• [Your task] Return the records in full, with every character preserved.

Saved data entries
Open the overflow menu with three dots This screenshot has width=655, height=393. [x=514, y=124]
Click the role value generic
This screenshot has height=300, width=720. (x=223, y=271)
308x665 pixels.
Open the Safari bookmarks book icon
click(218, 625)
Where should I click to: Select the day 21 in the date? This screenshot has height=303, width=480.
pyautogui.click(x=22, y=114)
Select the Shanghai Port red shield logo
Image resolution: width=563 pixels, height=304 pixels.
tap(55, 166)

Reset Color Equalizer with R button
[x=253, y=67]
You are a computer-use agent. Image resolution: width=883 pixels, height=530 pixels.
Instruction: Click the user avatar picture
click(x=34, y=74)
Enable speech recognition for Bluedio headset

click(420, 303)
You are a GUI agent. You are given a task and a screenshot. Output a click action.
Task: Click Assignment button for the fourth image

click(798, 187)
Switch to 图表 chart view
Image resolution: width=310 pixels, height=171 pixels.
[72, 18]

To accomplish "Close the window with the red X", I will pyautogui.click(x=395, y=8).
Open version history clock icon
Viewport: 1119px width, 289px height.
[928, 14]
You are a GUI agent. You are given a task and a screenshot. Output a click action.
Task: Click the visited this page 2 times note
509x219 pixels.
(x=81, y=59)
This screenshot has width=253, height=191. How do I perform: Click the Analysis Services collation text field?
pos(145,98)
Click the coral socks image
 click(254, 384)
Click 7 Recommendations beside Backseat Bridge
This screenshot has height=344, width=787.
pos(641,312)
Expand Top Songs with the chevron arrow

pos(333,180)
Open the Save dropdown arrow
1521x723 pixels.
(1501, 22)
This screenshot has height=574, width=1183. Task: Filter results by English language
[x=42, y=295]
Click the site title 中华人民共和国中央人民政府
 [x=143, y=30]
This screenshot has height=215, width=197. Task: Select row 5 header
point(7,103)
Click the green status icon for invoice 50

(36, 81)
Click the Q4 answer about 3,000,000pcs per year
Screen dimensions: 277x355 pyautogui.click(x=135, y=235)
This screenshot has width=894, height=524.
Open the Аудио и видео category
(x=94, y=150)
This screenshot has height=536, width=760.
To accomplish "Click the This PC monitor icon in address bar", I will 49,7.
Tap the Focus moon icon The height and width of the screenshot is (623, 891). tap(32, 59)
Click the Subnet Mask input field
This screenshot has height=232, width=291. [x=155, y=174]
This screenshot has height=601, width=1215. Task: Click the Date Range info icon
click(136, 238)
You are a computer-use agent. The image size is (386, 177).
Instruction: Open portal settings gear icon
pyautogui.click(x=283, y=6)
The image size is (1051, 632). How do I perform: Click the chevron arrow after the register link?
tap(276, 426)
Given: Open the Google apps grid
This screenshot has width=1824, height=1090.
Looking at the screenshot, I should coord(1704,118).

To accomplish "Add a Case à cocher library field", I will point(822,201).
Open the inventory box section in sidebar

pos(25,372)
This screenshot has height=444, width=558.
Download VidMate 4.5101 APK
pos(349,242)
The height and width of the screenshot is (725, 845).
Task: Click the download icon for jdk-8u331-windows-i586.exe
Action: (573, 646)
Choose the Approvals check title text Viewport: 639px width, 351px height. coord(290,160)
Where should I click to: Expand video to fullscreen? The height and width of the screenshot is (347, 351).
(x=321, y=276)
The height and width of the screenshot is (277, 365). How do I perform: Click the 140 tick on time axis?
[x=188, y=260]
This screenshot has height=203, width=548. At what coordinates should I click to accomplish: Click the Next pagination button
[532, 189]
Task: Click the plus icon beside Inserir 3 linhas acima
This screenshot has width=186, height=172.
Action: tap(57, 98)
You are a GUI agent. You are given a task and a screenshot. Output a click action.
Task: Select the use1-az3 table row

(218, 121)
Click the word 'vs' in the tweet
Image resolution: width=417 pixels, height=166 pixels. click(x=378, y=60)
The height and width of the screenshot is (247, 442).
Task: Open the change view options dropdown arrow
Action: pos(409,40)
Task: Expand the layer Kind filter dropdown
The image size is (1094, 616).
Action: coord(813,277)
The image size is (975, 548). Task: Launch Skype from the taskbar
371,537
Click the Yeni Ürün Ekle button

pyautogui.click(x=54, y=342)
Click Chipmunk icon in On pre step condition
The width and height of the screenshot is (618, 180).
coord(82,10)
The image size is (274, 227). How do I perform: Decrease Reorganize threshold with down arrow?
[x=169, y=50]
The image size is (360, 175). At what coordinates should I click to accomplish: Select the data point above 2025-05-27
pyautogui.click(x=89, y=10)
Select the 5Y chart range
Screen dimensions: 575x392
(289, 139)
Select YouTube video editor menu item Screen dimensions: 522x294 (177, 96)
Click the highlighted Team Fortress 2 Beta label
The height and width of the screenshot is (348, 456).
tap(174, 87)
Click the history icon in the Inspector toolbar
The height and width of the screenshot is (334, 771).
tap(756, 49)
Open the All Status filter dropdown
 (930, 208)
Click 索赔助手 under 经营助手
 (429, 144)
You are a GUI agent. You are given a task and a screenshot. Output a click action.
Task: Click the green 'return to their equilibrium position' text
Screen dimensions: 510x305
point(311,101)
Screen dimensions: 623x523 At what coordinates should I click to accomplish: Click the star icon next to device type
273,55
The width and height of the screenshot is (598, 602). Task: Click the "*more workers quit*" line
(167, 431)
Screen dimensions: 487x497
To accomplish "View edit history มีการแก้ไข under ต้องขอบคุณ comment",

• [Response box]
Open the overflow menu with three dots This screenshot has width=655, height=393. [x=514, y=124]
Click the role value generic
This screenshot has height=300, width=720. (x=223, y=271)
308x665 pixels.
Open the Safari bookmarks book icon
click(218, 625)
Where should I click to: Select the day 21 in the date? This screenshot has height=303, width=480.
pyautogui.click(x=22, y=114)
Select the Shanghai Port red shield logo
Image resolution: width=563 pixels, height=304 pixels.
tap(55, 166)

Reset Color Equalizer with R button
[x=253, y=67]
You are a computer-use agent. Image resolution: width=883 pixels, height=530 pixels.
Instruction: Click the user avatar picture
click(x=34, y=74)
Enable speech recognition for Bluedio headset

click(420, 303)
You are a GUI agent. You are given a task and a screenshot. Output a click action.
Task: Click Assignment button for the fourth image

click(798, 187)
Switch to 图表 chart view
Image resolution: width=310 pixels, height=171 pixels.
[72, 18]

To accomplish "Close the window with the red X", I will pyautogui.click(x=395, y=8).
Open version history clock icon
Viewport: 1119px width, 289px height.
[928, 14]
You are a GUI agent. You are given a task and a screenshot. Output a click action.
Task: Click the visited this page 2 times note
509x219 pixels.
(x=81, y=59)
This screenshot has width=253, height=191. How do I perform: Click the Analysis Services collation text field?
pos(145,98)
Click the coral socks image
 click(254, 384)
Click 7 Recommendations beside Backseat Bridge
This screenshot has height=344, width=787.
pos(641,312)
Expand Top Songs with the chevron arrow

pos(333,180)
Open the Save dropdown arrow
1521x723 pixels.
(1501, 22)
This screenshot has height=574, width=1183. Task: Filter results by English language
[x=42, y=295]
Click the site title 中华人民共和国中央人民政府
 [x=143, y=30]
This screenshot has height=215, width=197. Task: Select row 5 header
point(7,103)
Click the green status icon for invoice 50

(36, 81)
Click the Q4 answer about 3,000,000pcs per year
Screen dimensions: 277x355 pyautogui.click(x=135, y=235)
This screenshot has width=894, height=524.
Open the Аудио и видео category
(x=94, y=150)
This screenshot has height=536, width=760.
To accomplish "Click the This PC monitor icon in address bar", I will 49,7.
Tap the Focus moon icon The height and width of the screenshot is (623, 891). tap(32, 59)
Click the Subnet Mask input field
This screenshot has height=232, width=291. [x=155, y=174]
This screenshot has height=601, width=1215. Task: Click the Date Range info icon
click(136, 238)
You are a computer-use agent. The image size is (386, 177).
Instruction: Open portal settings gear icon
pyautogui.click(x=283, y=6)
The image size is (1051, 632). How do I perform: Click the chevron arrow after the register link?
tap(276, 426)
Given: Open the Google apps grid
This screenshot has width=1824, height=1090.
Looking at the screenshot, I should coord(1704,118).

To accomplish "Add a Case à cocher library field", I will point(822,201).
Open the inventory box section in sidebar

pos(25,372)
This screenshot has height=444, width=558.
Download VidMate 4.5101 APK
pos(349,242)
The height and width of the screenshot is (725, 845).
Task: Click the download icon for jdk-8u331-windows-i586.exe
Action: (573, 646)
Choose the Approvals check title text Viewport: 639px width, 351px height. coord(290,160)
Where should I click to: Expand video to fullscreen? The height and width of the screenshot is (347, 351).
(x=321, y=276)
The height and width of the screenshot is (277, 365). How do I perform: Click the 140 tick on time axis?
[x=188, y=260]
This screenshot has height=203, width=548. At what coordinates should I click to accomplish: Click the Next pagination button
[532, 189]
Task: Click the plus icon beside Inserir 3 linhas acima
This screenshot has width=186, height=172.
Action: tap(57, 98)
You are a GUI agent. You are given a task and a screenshot. Output a click action.
Task: Select the use1-az3 table row

(218, 121)
Click the word 'vs' in the tweet
Image resolution: width=417 pixels, height=166 pixels. click(x=378, y=60)
The height and width of the screenshot is (247, 442).
Task: Open the change view options dropdown arrow
Action: pos(409,40)
Task: Expand the layer Kind filter dropdown
The image size is (1094, 616).
Action: coord(813,277)
The image size is (975, 548). Task: Launch Skype from the taskbar
371,537
Click the Yeni Ürün Ekle button

pyautogui.click(x=54, y=342)
Click Chipmunk icon in On pre step condition
The width and height of the screenshot is (618, 180).
coord(82,10)
The image size is (274, 227). How do I perform: Decrease Reorganize threshold with down arrow?
[x=169, y=50]
The image size is (360, 175). At what coordinates should I click to accomplish: Select the data point above 2025-05-27
pyautogui.click(x=89, y=10)
Select the 5Y chart range
Screen dimensions: 575x392
(289, 139)
Select YouTube video editor menu item Screen dimensions: 522x294 (177, 96)
Click the highlighted Team Fortress 2 Beta label
The height and width of the screenshot is (348, 456).
tap(174, 87)
Click the history icon in the Inspector toolbar
The height and width of the screenshot is (334, 771).
tap(756, 49)
Open the All Status filter dropdown
 (930, 208)
Click 索赔助手 under 经营助手
 (429, 144)
You are a GUI agent. You are given a task and a screenshot. Output a click action.
Task: Click the green 'return to their equilibrium position' text
Screen dimensions: 510x305
point(311,101)
Screen dimensions: 623x523 At what coordinates should I click to accomplish: Click the star icon next to device type
273,55
The width and height of the screenshot is (598, 602). Task: Click the "*more workers quit*" line
(167, 431)
Screen dimensions: 487x497
To accomplish "View edit history มีการแก้ไข under ต้องขอบคุณ comment",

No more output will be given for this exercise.